A bit of sentiment analysis, and some machine learning, applied to the Goldman Sachs stock market indicators.
- Matthew Huang
- Anand Lalwani
- Wenhao Li
- Juan David Lizarazo
Stock market appeared to be random in the past. But only because the complexity of the world could not be factored into its analysis. Our hypothesis is that this is no longer the case and that using the GDELT dataset additional insight can be brought to bear the stock market's behaviour. Together with quantitative data from Goldman Sachs and easily accessible machine learning techniques, we hope to gain further insights into the stock market.
What it does
With the help of the GDELT Project, we did sentiment analysis on hundreds of thousands of news articles every day for a full year. We also attempted to scrape tweets with selenium to gain insight into people's opinions towards a company, but have not succeeded yet due to time constraints. The Goldman Sachs data for all stocks was incorporated by using Principal Component Analysis to reduce its dimensions to manageable size. These data were then fed to a neural network to predict the future GS indicators.
How we built it
After downloading data from the GDEL project we wrote a Python script to search all posts mentioning a certain company (Disney in our case). We then tried to look into the correlations of the data by building covariance matrix of the GS indicators. Using PCA to select out the most important linear combinations of variables, we finally fed the data from sentiment analysis and the GS indicators into a neural network to try to predict future GS indicators. With some tweaking of hyperparameters, regularization and drop out, we were able to get satisfactory prediction with no significant overfitting.
Challenges we ran into
We spent a lot of effort trying to clean up the data from Marquee, as there are missing dates in the data set. The annoying part is that many of the stocks have missing data on different dates (probably because they were suspended trading? We did not look into the details of this). We attempted to carefully select the range of date request to minimize missing data, and also try to build complex calculations to find an accurate covariance matrix by obtaining covariance pair by pair. To account for missing dates we used a linear interpolation between known dates. This may affect the creditability of our neural network predictions because essentially information from the future is obtained through the interpolation. However, this has been a very rewarding and fruitful experience to every member in trying to gather data ourselves and incorporate it to given data, then construct and fit a neural network.

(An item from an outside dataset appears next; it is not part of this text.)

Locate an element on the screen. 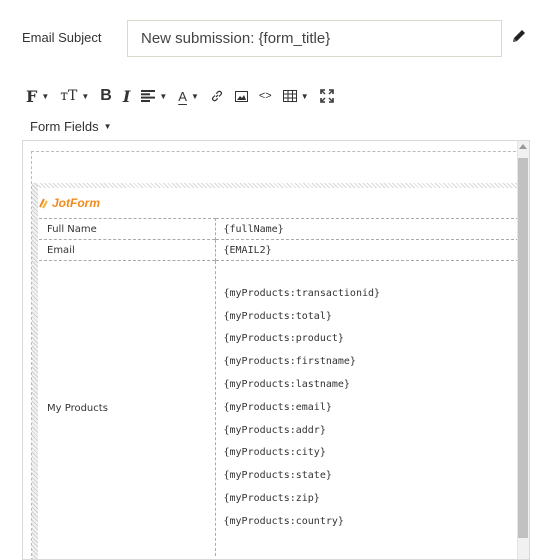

Accomplishments that we're proud of
We learnt how to deal with the Marquee API and the GDELT API within a short period of time. Our undergraduate learnt a lot in using selenium to scrape data off the web, which is a very essential step in data collecting for further analysis. We are also proud to apply machine learning techniques including PCA and NN to analyze data we scraped ourselves and insightful GS indicators. This preliminary investigation sparked our curiosity in applying what we learnt from our research into industrial applications.
What we learned
Always have good time management and do not invest too much time into a certain aspect of the project. Lots of technical skills including selenium scraping, API interactions, data cleaning, applying machine learning techniques to real-world data.
To enhance the creditability of our investigation, we should work on getting data without the interpolation, such that we are not getting future data indirectly. This can be done by carefully selecting stocks that have maximal overlaps in trading days. We will try to help our undergraduate partner finish scraping data off twitter, as it will be immensely helpful to his possible endeavor in data science, This analysis can be repeated on multiple stocks and see if such predictions will also work. It will also be very interesting to investigate how to get back stock price from the GS indicators, such that we are actually predicting the future stock price from previous data.
The data that we used in our ML is very limited due to insufficient time and computing resources. We tried to do analysis on Google Cloud Platform to leverage its high computational power, but have not succeeded. GCP will allow us to analyse information up to several days / weeks before a day, do sentiment analysis on contents on even more platforms, and come up with better predictions. If we actually came up with a workable analysis that reliably predicts stock price, automatic trading will definitely be an interesting thing to attempt.